====== Recorded information

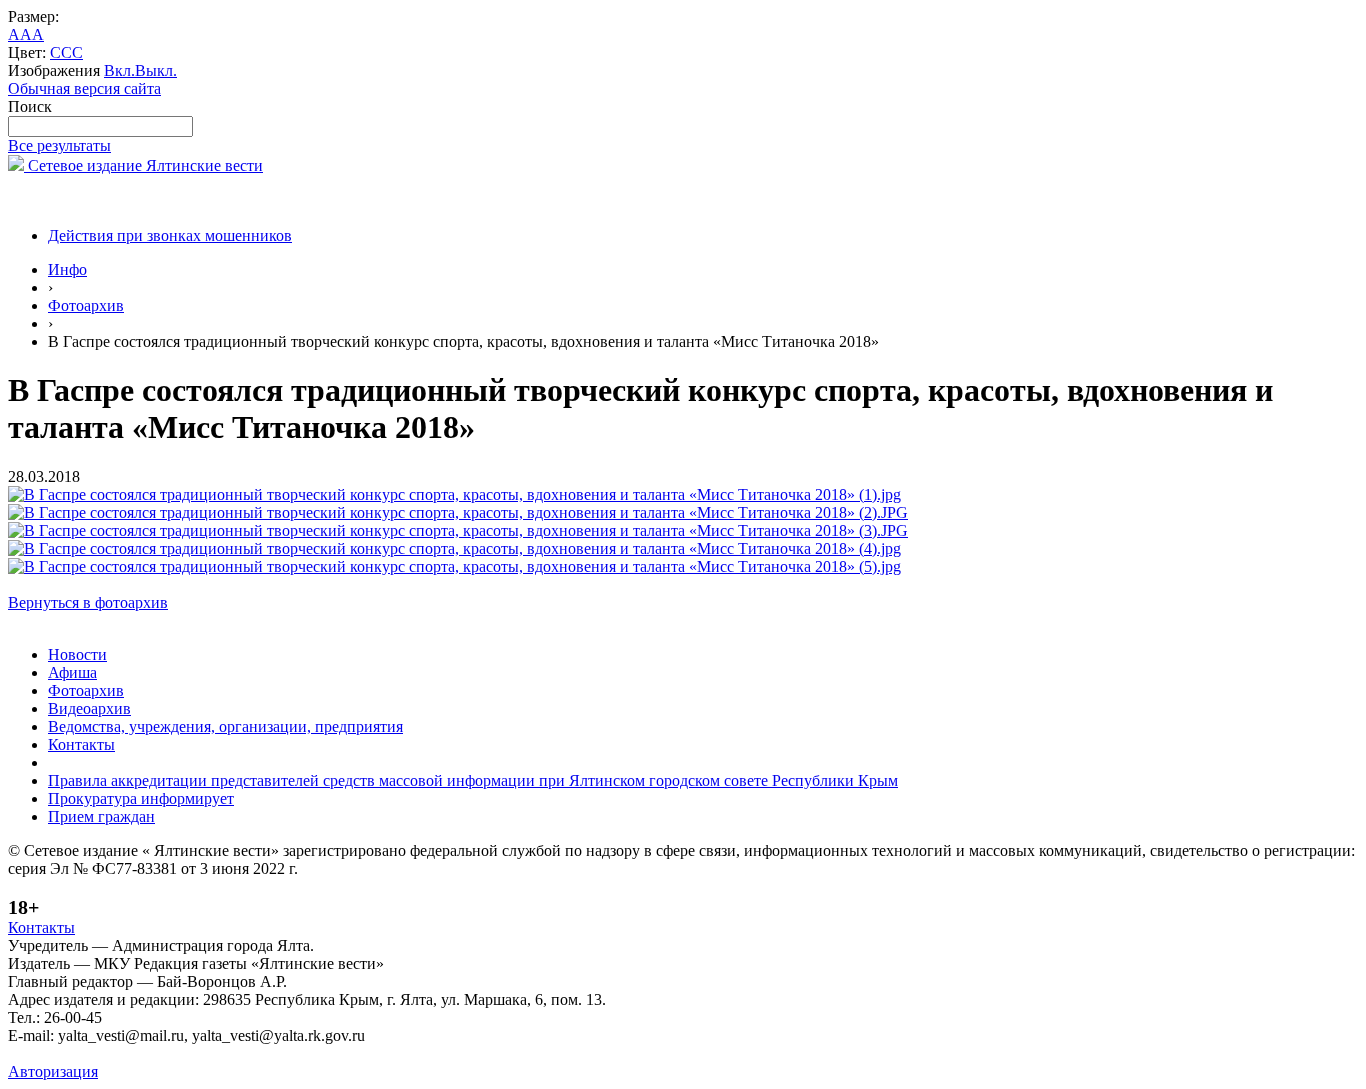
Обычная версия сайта (84, 88)
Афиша (72, 672)
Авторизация (53, 1071)
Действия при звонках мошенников (170, 235)
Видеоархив (89, 708)
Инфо (67, 269)
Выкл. (156, 70)
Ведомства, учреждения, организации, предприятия (225, 726)
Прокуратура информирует (141, 798)
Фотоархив (86, 305)
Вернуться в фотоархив (88, 602)
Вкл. (119, 70)
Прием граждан (101, 816)
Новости (77, 654)
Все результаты (59, 145)
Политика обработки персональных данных (158, 1053)
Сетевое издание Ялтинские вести (143, 165)
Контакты (81, 744)
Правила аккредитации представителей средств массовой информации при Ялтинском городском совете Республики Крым (473, 780)
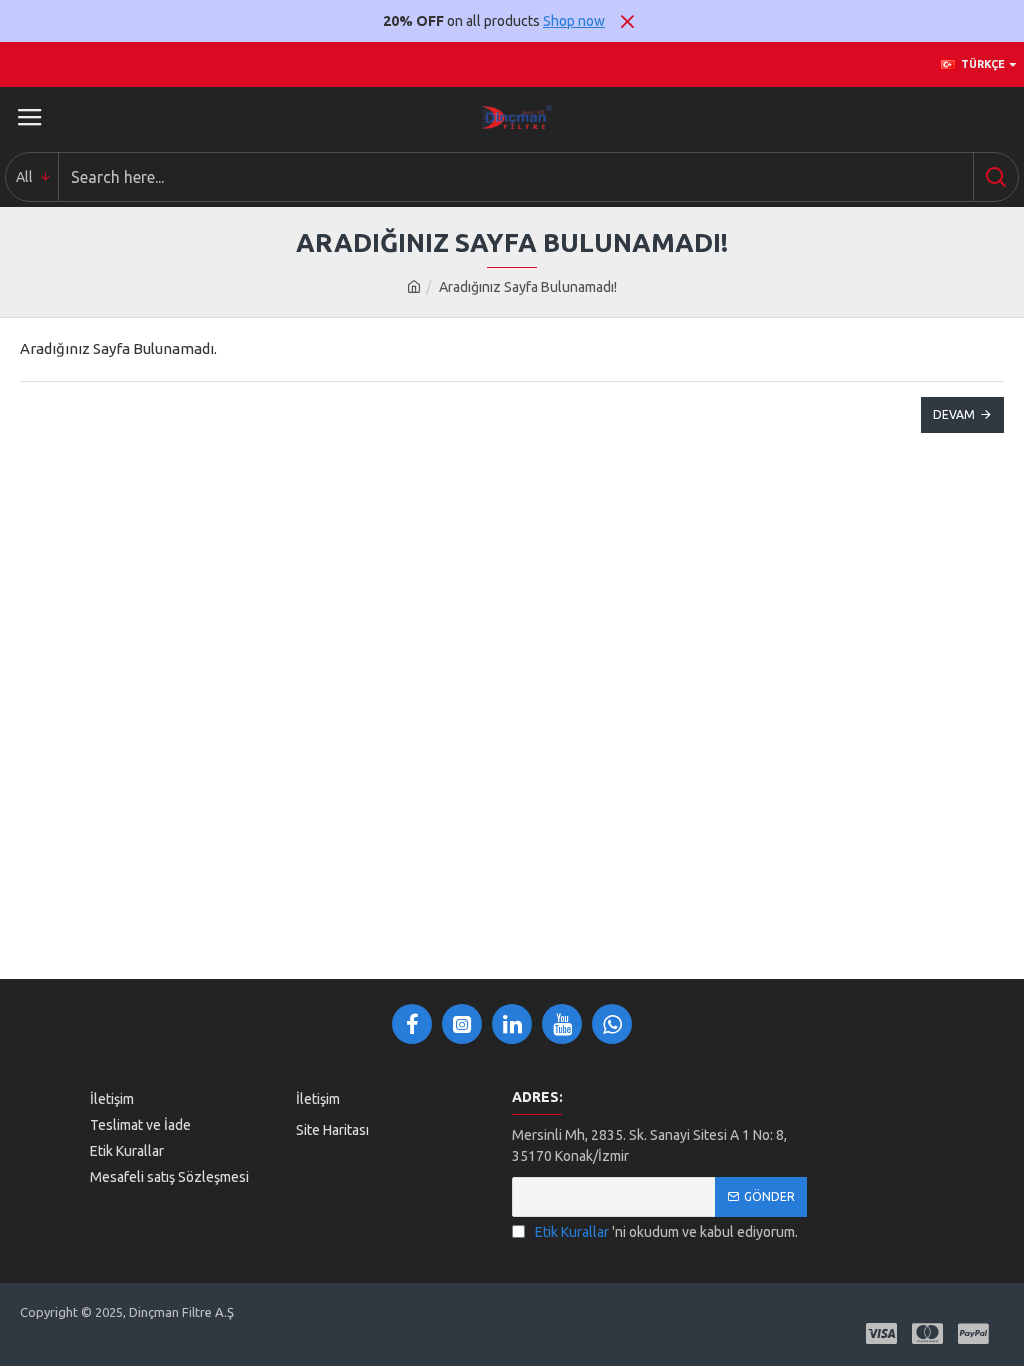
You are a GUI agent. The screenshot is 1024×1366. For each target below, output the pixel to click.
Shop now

============

### Aim of the exercise
Reproduce only the lines of the records from the start up to and including the line that holds "Все результаты (59, 145)"; do not carry over any picture.

### Answer section
Обычная версия сайта (84, 88)
Афиша (72, 672)
Авторизация (53, 1071)
Действия при звонках мошенников (170, 235)
Видеоархив (89, 708)
Инфо (67, 269)
Выкл. (156, 70)
Ведомства, учреждения, организации, предприятия (225, 726)
Прокуратура информирует (141, 798)
Фотоархив (86, 305)
Вернуться в фотоархив (88, 602)
Вкл. (119, 70)
Прием граждан (101, 816)
Новости (77, 654)
Все результаты (59, 145)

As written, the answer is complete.